Sunday, August 23, 2009

Am I Doing Enough

Sometimes I sit here and wonder if I am doing enough in my life. Sometimes I doubt I am truly living the way my higher power wants me to. Sometimes I even doubt if I should stay sober. A voice inside my head was telling me horrible things yesterday. Things like, "You are a loser", and "Nobody really likes you, they just feel sorry for you", and "You will never succeed". What do you say to that?

I have been a good friend of Bill W.'s for 5 months 1 week and I still get weirded out by some of the things people do. Try not to take their inventory Chris! I did my 6th step last Sunday with my sponsor just before a speaker meeting that I chair. It was nice but we didn't leave enough time to do my 7th step. That is my higher power telling me that I need to spend more time on it.

I like the saying, "If you aren't working on your recovery, you are working on your relapse." That rings true for me. If someone asks you what step you are on and you have to think about it then you should probably check yourself. It is really easy to become complacent.

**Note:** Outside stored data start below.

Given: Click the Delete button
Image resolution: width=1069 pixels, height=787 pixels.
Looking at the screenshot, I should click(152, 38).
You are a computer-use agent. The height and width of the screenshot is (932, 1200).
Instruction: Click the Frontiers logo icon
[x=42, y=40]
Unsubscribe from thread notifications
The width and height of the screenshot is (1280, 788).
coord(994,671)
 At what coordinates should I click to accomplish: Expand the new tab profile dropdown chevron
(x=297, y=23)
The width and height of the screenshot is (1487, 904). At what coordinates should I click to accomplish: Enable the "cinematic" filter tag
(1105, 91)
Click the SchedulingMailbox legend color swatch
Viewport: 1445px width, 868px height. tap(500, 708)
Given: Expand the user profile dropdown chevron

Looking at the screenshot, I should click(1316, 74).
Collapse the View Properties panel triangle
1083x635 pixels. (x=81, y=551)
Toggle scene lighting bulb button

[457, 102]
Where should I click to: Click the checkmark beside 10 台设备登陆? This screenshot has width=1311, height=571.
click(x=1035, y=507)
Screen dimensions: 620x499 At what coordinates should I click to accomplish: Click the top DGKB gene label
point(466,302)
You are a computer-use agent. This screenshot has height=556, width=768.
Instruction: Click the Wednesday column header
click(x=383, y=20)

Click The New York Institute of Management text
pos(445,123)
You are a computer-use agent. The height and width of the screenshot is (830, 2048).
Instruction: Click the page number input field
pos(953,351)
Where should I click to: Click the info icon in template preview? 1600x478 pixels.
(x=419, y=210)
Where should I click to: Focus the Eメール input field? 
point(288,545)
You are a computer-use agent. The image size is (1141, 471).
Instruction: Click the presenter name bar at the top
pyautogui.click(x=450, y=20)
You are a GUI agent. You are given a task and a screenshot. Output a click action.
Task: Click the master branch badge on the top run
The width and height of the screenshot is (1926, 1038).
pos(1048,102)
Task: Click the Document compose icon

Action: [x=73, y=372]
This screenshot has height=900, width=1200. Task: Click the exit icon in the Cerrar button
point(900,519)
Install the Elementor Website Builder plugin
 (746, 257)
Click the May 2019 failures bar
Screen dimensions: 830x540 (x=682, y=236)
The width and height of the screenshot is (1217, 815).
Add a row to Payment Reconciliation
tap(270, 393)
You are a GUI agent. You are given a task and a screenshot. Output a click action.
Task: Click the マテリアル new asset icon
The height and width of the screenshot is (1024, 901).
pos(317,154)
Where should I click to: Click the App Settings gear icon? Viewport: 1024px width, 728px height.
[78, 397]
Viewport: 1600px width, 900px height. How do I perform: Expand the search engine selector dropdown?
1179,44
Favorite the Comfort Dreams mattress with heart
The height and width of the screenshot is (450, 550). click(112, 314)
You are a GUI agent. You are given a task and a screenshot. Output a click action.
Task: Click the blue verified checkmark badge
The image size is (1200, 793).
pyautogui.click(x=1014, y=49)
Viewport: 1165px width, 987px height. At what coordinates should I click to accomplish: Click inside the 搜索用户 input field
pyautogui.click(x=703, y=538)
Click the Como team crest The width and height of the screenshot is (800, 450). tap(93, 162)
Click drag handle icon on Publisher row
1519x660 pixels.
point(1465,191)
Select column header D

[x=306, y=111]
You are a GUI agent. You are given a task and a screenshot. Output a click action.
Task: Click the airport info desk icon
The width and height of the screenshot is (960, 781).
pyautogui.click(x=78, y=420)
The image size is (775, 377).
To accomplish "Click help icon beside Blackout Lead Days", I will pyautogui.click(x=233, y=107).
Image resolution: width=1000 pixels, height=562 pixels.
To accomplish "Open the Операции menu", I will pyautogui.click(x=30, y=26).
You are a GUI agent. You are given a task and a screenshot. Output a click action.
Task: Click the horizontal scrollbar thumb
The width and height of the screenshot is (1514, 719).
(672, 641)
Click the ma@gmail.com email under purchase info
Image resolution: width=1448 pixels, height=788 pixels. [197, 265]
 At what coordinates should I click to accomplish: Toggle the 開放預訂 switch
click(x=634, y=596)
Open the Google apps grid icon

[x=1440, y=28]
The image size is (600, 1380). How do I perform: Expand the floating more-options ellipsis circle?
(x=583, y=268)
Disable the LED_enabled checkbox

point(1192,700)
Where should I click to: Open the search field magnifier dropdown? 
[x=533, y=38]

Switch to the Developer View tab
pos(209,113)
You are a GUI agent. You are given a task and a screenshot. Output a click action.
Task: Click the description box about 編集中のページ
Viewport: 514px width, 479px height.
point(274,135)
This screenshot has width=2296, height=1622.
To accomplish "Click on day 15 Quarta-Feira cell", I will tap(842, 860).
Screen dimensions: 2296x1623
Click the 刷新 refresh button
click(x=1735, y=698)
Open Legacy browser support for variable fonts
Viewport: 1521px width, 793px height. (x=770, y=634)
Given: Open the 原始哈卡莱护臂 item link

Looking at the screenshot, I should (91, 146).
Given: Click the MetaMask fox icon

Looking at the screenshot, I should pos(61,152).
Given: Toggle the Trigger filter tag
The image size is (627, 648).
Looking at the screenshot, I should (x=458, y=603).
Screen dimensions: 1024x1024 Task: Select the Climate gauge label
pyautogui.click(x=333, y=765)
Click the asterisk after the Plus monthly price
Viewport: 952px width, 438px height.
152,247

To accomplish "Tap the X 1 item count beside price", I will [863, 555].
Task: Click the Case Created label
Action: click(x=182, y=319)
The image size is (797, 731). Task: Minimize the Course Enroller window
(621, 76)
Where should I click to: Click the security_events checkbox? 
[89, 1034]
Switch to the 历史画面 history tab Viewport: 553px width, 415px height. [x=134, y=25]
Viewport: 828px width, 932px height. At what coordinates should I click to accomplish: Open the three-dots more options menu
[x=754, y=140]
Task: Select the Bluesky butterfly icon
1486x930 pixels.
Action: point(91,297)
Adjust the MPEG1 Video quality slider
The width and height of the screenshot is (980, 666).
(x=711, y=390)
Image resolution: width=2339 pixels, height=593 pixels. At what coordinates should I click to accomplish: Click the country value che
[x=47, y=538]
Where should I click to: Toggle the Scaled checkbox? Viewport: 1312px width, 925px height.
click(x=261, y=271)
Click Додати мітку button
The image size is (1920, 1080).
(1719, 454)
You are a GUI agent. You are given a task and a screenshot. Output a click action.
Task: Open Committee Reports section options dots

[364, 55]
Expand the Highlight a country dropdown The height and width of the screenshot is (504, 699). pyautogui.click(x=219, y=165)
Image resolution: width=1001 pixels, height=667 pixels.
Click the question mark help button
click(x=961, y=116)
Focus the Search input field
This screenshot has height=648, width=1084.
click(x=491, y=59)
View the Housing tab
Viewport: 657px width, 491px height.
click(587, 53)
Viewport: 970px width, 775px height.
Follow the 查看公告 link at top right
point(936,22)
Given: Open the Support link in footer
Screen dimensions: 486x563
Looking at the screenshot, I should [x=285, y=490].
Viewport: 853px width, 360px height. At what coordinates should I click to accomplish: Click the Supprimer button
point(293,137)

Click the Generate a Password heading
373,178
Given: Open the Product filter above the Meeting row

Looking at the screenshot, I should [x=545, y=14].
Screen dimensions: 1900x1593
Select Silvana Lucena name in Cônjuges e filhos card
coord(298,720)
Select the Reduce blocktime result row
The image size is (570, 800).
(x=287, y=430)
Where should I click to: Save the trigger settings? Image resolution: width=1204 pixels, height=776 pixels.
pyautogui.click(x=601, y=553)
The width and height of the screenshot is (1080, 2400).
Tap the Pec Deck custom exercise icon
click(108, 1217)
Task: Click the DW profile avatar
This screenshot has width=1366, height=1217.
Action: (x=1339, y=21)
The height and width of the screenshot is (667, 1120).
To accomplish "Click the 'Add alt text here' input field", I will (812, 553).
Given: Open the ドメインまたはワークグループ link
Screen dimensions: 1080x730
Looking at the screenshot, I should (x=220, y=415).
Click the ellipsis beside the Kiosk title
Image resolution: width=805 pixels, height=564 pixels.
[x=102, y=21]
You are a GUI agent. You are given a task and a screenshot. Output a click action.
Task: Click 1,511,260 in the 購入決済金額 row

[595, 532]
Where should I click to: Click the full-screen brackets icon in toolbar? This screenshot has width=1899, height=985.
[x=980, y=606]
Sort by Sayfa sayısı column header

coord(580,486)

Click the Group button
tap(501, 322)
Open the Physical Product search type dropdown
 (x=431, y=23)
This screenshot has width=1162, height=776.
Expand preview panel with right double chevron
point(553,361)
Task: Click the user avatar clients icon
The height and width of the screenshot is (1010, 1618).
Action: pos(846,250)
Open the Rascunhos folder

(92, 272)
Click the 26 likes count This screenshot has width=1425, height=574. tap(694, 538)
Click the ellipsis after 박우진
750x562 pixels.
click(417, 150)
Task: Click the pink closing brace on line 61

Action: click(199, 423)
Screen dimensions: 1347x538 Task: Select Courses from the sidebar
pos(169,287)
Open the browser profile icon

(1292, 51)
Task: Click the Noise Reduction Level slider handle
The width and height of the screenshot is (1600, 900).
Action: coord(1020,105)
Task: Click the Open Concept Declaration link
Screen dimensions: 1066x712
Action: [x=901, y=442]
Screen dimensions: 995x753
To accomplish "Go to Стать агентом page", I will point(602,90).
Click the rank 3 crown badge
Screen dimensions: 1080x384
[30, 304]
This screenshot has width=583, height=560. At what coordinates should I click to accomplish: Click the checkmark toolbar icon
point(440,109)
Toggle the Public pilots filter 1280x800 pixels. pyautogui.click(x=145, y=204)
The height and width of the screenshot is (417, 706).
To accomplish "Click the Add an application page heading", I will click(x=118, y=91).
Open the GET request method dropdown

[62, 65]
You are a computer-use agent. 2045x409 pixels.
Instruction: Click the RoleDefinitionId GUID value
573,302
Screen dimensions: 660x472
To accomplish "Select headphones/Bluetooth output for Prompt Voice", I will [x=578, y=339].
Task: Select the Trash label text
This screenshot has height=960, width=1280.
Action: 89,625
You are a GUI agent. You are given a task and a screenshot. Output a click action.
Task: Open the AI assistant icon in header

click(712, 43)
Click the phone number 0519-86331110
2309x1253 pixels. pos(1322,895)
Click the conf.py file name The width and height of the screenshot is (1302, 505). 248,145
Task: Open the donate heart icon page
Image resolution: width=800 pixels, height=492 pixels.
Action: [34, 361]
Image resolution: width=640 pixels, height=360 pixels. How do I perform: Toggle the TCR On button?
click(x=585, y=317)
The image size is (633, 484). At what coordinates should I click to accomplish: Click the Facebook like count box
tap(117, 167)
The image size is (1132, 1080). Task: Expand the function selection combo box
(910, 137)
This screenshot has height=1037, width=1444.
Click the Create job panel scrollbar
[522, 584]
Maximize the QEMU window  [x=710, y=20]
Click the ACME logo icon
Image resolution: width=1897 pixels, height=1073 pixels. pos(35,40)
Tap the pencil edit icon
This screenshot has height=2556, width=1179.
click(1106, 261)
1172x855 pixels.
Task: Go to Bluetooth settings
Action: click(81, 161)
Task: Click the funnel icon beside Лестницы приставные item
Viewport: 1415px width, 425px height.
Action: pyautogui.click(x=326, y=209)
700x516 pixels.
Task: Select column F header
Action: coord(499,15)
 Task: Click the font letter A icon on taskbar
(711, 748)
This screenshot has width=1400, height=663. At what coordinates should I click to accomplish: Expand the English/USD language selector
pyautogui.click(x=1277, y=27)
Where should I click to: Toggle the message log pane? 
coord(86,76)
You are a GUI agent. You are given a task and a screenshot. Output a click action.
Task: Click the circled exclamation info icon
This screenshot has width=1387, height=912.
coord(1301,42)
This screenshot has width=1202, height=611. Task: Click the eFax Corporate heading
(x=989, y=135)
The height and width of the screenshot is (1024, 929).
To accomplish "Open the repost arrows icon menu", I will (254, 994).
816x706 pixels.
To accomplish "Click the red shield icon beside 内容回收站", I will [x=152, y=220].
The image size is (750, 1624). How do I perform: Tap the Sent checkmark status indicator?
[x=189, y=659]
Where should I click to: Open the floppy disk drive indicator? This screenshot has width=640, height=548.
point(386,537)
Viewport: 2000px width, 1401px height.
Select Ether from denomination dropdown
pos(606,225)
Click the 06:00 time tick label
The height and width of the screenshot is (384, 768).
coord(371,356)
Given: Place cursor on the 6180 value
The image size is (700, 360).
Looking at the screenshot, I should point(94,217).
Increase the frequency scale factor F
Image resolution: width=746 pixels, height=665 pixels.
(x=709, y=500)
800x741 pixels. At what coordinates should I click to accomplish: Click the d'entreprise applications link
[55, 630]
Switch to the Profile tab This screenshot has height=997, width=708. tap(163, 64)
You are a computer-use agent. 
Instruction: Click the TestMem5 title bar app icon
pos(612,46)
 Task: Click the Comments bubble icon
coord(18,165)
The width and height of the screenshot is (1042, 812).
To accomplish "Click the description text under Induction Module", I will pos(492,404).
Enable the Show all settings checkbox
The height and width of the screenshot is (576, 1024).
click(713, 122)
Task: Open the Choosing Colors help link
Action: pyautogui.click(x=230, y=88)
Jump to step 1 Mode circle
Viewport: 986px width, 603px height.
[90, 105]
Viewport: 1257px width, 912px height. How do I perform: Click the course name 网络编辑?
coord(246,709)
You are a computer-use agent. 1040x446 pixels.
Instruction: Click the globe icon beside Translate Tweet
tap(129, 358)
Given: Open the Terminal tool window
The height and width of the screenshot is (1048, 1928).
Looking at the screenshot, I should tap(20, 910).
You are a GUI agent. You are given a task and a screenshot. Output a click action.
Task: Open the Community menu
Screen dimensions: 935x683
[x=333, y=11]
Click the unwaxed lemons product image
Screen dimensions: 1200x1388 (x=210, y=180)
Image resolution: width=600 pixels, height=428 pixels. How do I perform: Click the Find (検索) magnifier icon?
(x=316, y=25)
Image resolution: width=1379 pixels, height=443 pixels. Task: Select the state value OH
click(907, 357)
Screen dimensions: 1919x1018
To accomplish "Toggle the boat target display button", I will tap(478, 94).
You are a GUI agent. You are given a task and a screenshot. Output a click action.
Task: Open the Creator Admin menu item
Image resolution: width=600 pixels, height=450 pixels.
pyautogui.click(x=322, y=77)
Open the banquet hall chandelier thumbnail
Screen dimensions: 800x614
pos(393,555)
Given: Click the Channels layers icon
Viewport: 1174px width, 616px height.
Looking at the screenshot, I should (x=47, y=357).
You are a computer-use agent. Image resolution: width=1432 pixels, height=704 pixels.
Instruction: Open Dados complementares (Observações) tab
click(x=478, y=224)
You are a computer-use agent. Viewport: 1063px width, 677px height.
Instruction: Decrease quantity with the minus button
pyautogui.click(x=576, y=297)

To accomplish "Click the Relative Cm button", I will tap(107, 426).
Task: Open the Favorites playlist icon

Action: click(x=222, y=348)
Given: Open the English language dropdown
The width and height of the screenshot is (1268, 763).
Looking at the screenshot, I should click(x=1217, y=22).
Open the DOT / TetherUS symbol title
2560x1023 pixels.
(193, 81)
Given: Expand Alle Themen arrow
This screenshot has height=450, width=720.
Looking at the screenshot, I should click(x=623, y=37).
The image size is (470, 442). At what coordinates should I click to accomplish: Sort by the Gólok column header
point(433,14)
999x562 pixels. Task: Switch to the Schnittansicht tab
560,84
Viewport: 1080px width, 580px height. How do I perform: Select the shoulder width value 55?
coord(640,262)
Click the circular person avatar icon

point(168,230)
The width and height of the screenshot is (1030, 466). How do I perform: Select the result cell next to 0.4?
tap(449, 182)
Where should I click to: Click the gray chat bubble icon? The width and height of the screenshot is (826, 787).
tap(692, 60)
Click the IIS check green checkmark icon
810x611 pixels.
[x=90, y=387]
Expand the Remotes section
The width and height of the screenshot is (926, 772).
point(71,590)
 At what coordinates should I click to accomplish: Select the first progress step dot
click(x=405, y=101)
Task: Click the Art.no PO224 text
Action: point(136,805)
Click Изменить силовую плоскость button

In reality, I am doing a lot. My brain doesn’t always recognize my efforts and that little voice speaks to me so loud, almost like it has a mega-phone right to my inner ear. I choose not to listen all the time but every now and then it is a struggle. I took a nice ride on the pink cloud but eventually had to come down and do the work. They call where I am at, ‘The Wall’. When you hit the wall it is important to have strong recovery, strong ‘mooring lines’ so you don’t let yourself drift away. My ‘mooring lines’ are: service work, steps, daily meetings, my higher power, reading, doing things even when I don’t want to, and the Fellowship.

They say we are granted a daily reprieve from the obsession to drink/drug. Just as long as I do the work……daily!